Proclamo responsablemente lo que creo que mejor emana de forma natural en mi obra: jamás comulgaría con el odio ni el derramamiento de una gota de sangre, desapruebo el bloqueo contra Cuba, y rechazo cualquier tipo de terrorismo, fundamentalmente el terrorismo de estado. Expresarme contra todos los terrorismos me lleva a estar, por ejemplo, contra ese que promueve revoluciones haciendo estallar bombas en cines y parques, contra ese que pretende desestabilizar gobiernos poniendo bombas en hoteles, contra ese que organiza escuadrones paramilitares y la desaparición de personas, contra ese que convierte una sociedad en una telaraña artificial y política capaz de funcionar milimétricamente para producir la expatriación o la muerte social de todo aquel que no convenga, contra ese que invade países y cañonea ciudades, contra ese que manda a las turbas a sitiar a un hombre en su casa con su familia sólo porque piensa diferente... A propósito, sobre el rechazo a la violencia puede verse una sección de mi poemario Epitafios de nadie (Ed.
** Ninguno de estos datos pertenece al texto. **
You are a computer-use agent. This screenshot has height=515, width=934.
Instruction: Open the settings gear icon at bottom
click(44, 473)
Oriente, 2009), allí el poema «Medallista de plata» sobre el sabotaje a aquel avión cubano en Barbados: «[...] ¿En qué isla, en qué rostro al azar / pidió el asesino pronto pronto un pasaje? / Quedó olvidado aquí adentro su equipaje. / Nunca vuelvas a abrirlo. El oro es para el mar.» En el mismo libro no aparecen, por cierto, porque fueron censurados —a lo que entonces me resignaba—, otros dos poemas que tratan sobre sendas tragedias de la historia contemporánea cubana: el hundimiento del remolcador Trece de marzo y los sucesos de agosto de 1994 que algunos llaman El Maleconazo.
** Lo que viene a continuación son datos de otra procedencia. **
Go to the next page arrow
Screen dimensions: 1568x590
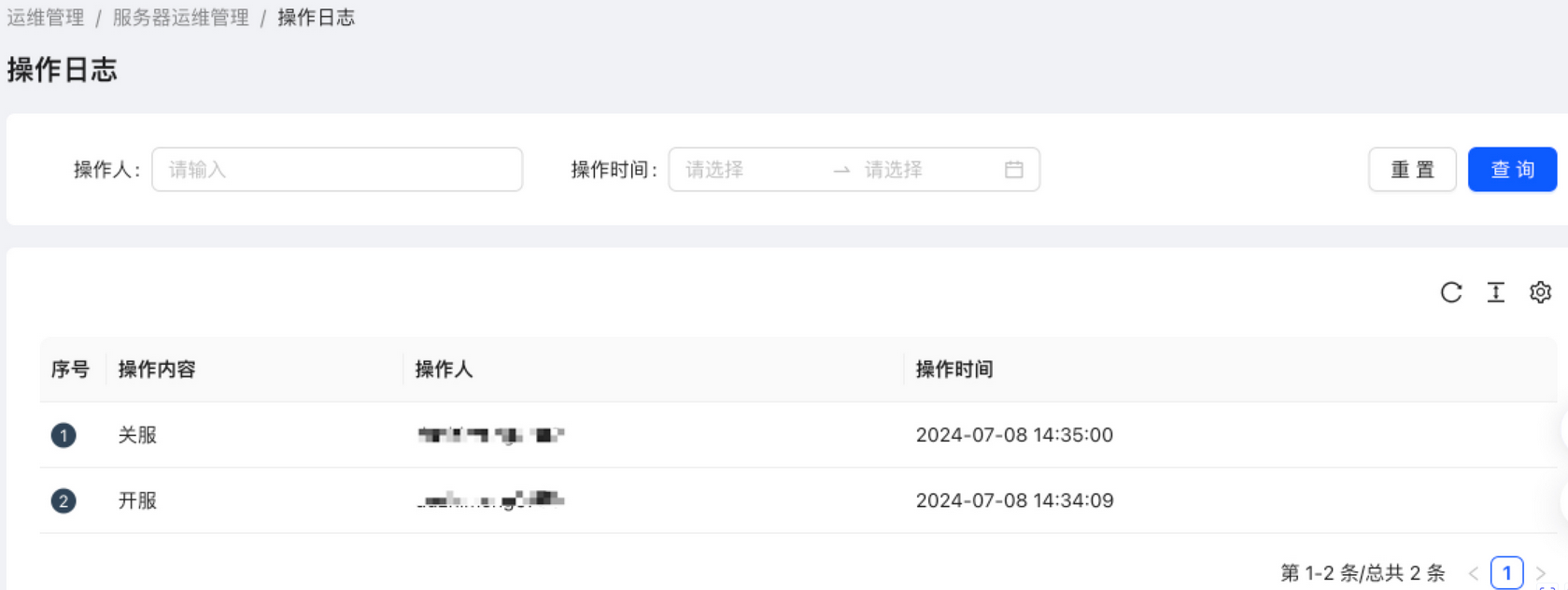(x=1540, y=573)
Traidores o quintacolumnistas han sido catalogados, y también en bloque, de acuerdo con alguna estrategia de endurecimiento doctrinal, muchos sectores y grupos sociales, a veces de modo tan simple como «el que no salte es yanqui». Lo fueron aquellos jóvenes que tenían que esconderse para oír a los Beatles, los católicos, los testigos de Jehová, los homoxesuales, los poetas intimistas, los ecologistas, los artistas del artecalle en los años ochenta, los cantantes de hip hop, y un largo etcétera, cada uno en su momento. «Escorias», «vendepatrias», «gusanos» y aparentemente dignos de repudio, pedradas y patadas hemos sido una y otra vez los miembros de la familia cubana, indistintamente, recibiendo y pasándonos, en vez de un batón, la mota negra. Asimismo, con tal de coartar esa pluralidad que entrañan las diferencias ideológicas y la crítica social, se ha pretextado con frecuencia una siniestra traición por parte de las personas que adoptan un campo de acción intelectual minado internamente, porque estuvieran fabricando supuestamente un escenario para una invasión enemiga. Un retablo de una inquisición muy notoria fue el montado contra los autores de los libros Fuera de juego y Los siete contra Tebas, premios de la UNEAC 1968, de poesía y teatro respectivamente. La «Declaración de la UNEAC», firmada el 15 de noviembre de 1968, y endilgada cual prólogo al poemario de Heberto Padilla, puso en evidencia un mecanismo que se mantendría activo en esencia, aparato de hipertrofia que marca a las personas y las obras para su circulación con un sentido extemporáneo.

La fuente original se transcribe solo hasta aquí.